Loggerhead is prominently featured in book 4 with pages in the story and LMC pages in the back of the book. We are working with the Palm Beach School Board’s Elementary Science Supervisor to develop the program for teaching children to love the ocean and for implementing it in every third grade classroom in Palm Beach County (684). The Palm Beach program kicks off in August 2018 for the new school year, and when formally announced will be described as a $65,000 donation.
The donation and environmental education program will be announced statewide in October, 2018 when the foundation and a Palm Beach County School Board representative present it to the annual convention of the Florida Association of Science Supervisors and to the Florida Association of Science Teachers conventions in October, 2018.
The foundation will describe it’s goals in creating the marine environmental education program first to the science supervisors for each county school board in the state and then do the same for the leading science teachers from each of the state’s school boards. The Palm Beach School Board will share the blueprint and experience developed in Palm Beach County for sorting, barcoding and distributing the books to the classrooms, and training the third grade teachers on how to use the books to teach their students to love the ocean and it’s inhabitants.

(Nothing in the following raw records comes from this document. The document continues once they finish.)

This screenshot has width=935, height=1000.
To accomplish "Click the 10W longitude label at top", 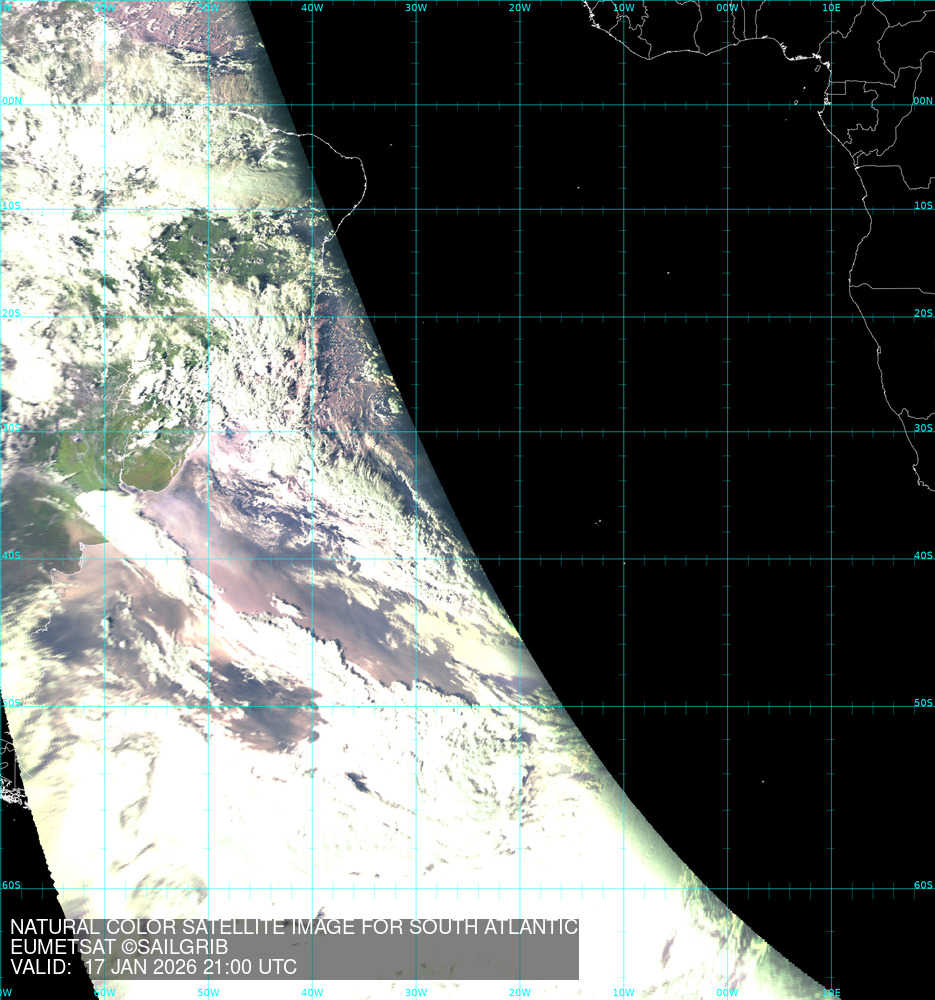I will [x=623, y=7].
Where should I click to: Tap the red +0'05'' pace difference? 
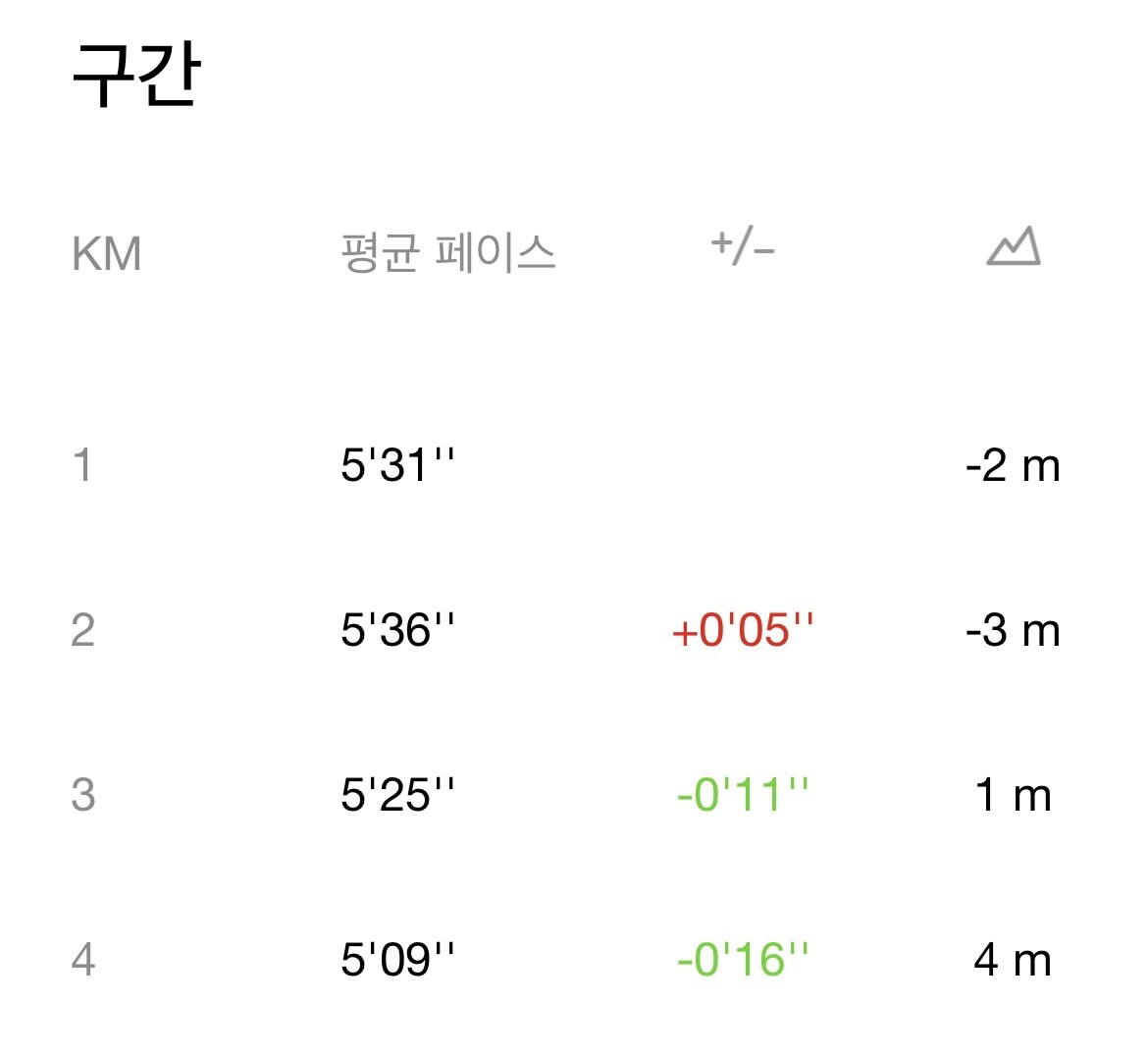point(743,629)
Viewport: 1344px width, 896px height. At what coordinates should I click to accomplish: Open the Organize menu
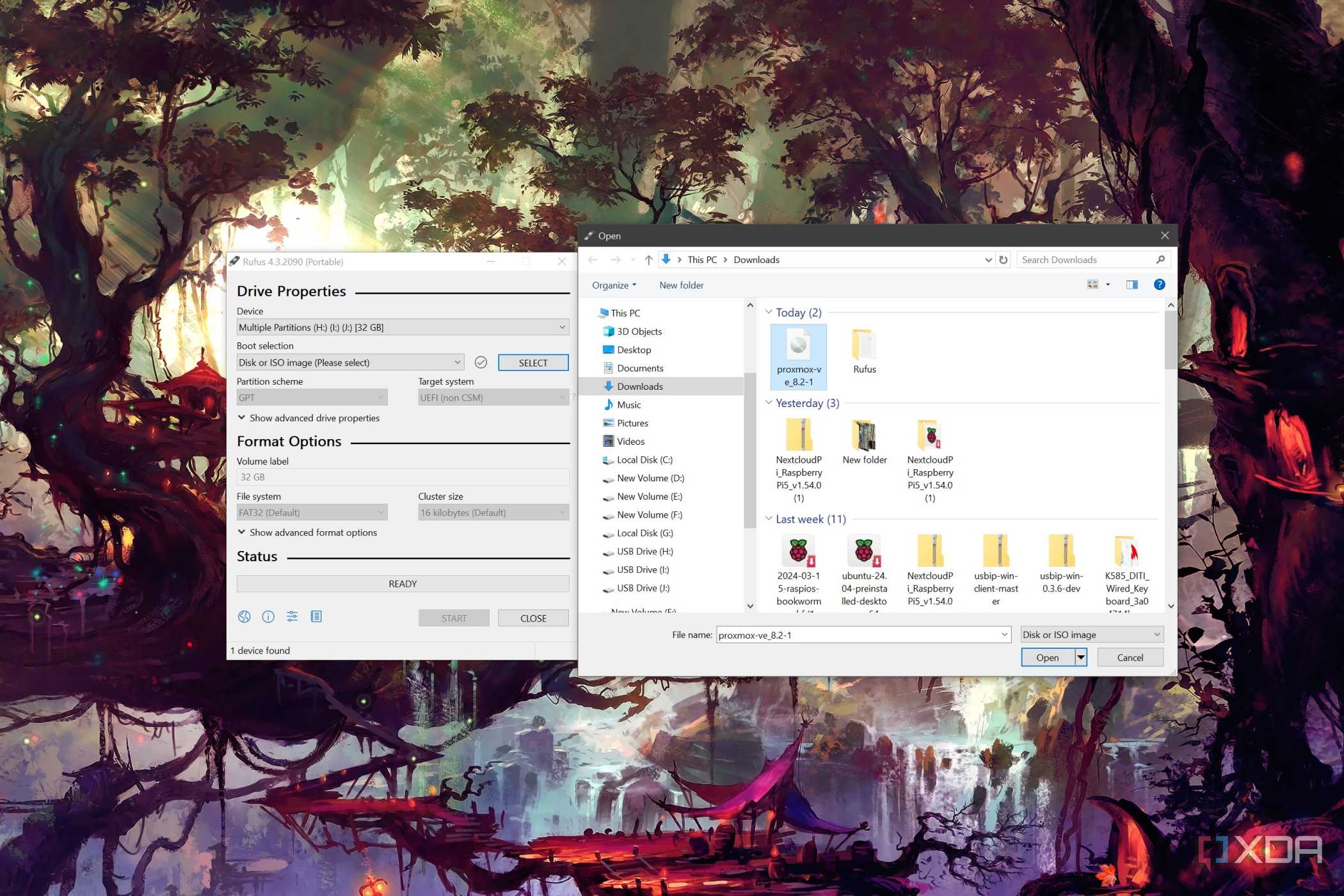614,285
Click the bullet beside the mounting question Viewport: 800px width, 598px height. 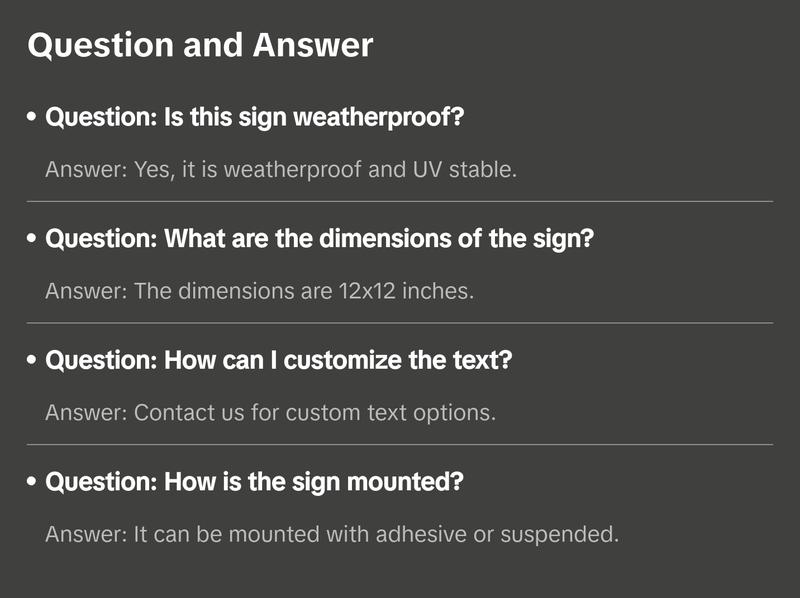(33, 483)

The foundation has been working on this program for the past 6 months and we are very excited about the prospects for our donation benefitting the marine environment by helping create many, many more marine environmentalists!
The foundation partners with Palm Beach County Environmental Resource Management to build new reefs with four ton concrete “Coral Heads” of our own design and 4-5’ diameter limestone boulders.
The ARHF has raised well over $1 million to fund it’s projects and has deployed 319 reef modules and 1800 tons of boulders since being founded in 2014 including:
– 40 Coral Heads on our first site off Jupiter in 39’ of water in 2015
– 100 Coral Heads and 300 tons of boulders in 58’ on our second site off Jupiter in 2016
– 15 Coral Heads on the Blue Heron Bridge snorkel trail in 2016
– 132 Coral Heads and 1000 tons of boulders on our second site in 2017
– a 17’ tall replica of the Jupiter lighthouse on our second site in 2017
August 17 and 23, 2018 the foundation created a new reef off Juno Beach in 75 feet of water
with 32 Coral Heads and 500 tons of boulders.
Please see the videos on our Facebook page and the attached brochure.
The Andrew “Red” Harris Foundation is a 501C3 non-profit that strives to enhance the marine environment by building artificial reefs and to protect it by encouraging children to love our oceans, rivers and lakes.
In 2018 we deployed two 250 ton boulder reefs and placed 32 of our four ton “Coral Heads” adjacent to them. We also began a significant education initiative in 2018 by donating a 5 book set of the “Professor Clark the Science Shark” series to every third grade classroom in Florida, 55,000 books in all! Children love the story of the little boy (Andrew) who becomes lifelong friends with
an orphaned tiger shark pup. The marine animals communicate their needs through Andrew to the human world. Together they
clean up a reef and a beach, and then help save a sick turtle as they teach Florida children to love the Atlantic Ocean, Gulf of Mexico and our rivers and lakes.